Merrin se vuelve hacia él pero le cuesta mirarle a los ojos y Terry se arrepiente de haber preguntado.

—No..., no lo sé. Se ha ido.

—¿Se lo has dicho? —pregunta Lee.

A Merrin le tiembla la barbilla y mira hacia delante, por la ventana, en dirección a El Abismo, pero no responde.

—¿Qué tal se lo ha tomado? —pregunta Lee.

Terry ve la cara de Merrin reflejada en el cristal, la ve morderse el labio y esforzarse por contener el llanto. Su respuesta a la pregunta de Lee es:

—¿Podemos irnos?

Lee asiente y pone el intermitente. Después da la vuelta con el coche.

Terry quiere tocarle el hombro a Merrin, quiere tranquilizarla de algún modo, hacerle saber que sea lo que sea lo que haya pasado en El Abismo no la odia, no está enfadado con ella. Pero no la toca, no se atreve. En los diez años transcurridos desde que la conoce siempre se ha mantenido a una distancia amistosa, incluso en su imaginación, ni una sola vez se ha permitido incluirla en sus fantasías sexuales. Eso no tendría nada de malo y, sin embargo, tiene la impresión de que sería un riesgo. ¿Un riesgo de qué? Eso no lo sabe.

Así que en lugar de tocarla dice:

—¿Quieres mi chaqueta?

Porque Merrin está temblando de pies a cabeza con la ropa empapada.

Por primera vez Lee parece darse cuenta también de que está temblando —lo cual es raro, ya que no ha dejado de mirarla, tanto como a la carretera— y apaga el aire acondicionado.

—Estoy bien —dice Merrin, pero Terry ya se ha quitado la cazadora y se la tiende.

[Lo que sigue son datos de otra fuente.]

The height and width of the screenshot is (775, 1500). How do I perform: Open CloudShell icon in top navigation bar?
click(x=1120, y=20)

Merrin se la pone sobre las rodillas—. Gracias, Terry —dice en voz baja y después añade—: Debes de estar pensando...

—No estoy pensando nada —dice Terry—. Así que tranquila.

—Ig...

—Estoy seguro de que está bien. No te preocupes.

Merrin le dedica una sonrisa triste y agradecida. Después se inclina hacia él y dice:

—¿Tú estás bien?

Alarga una mano y le roza la ceja, donde se ha golpeado con la caja de herramientas de Lee. Terry reacciona apartando la cara instintivamente. Merrin retira los dedos, cuyas yemas están manchadas de sangre; se mira la mano y después mira de nuevo a Terry.

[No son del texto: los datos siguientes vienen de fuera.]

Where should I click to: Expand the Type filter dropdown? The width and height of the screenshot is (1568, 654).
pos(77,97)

—Habría que vendarte esa herida.

—Estoy bien. No te preocupes —dice Terry.

Merrin asiente y se da la vuelta. Su sonrisa se borra inmediatamente y parece estar mirando algo que nadie más puede ver. Tiene algo en las manos que dobla y desdobla sin parar: una corbata, la corbata de Ig. Eso es casi peor que verla llorar y Terry tiene que apartar la vista. El efecto sedante de la marihuana ha dejado de hacerle efecto y sólo tiene ganas de tumbarse en algún sitio sin moverse y cerrar los ojos unos minutos. Echarse una pequeña siesta y despertarse fresco y siendo él mismo otra vez. De repente la noche se ha vuelto rancia y necesita alguien a quien echarle la culpa, alguien con quien estar enfadado. Decide que ese alguien será Ig.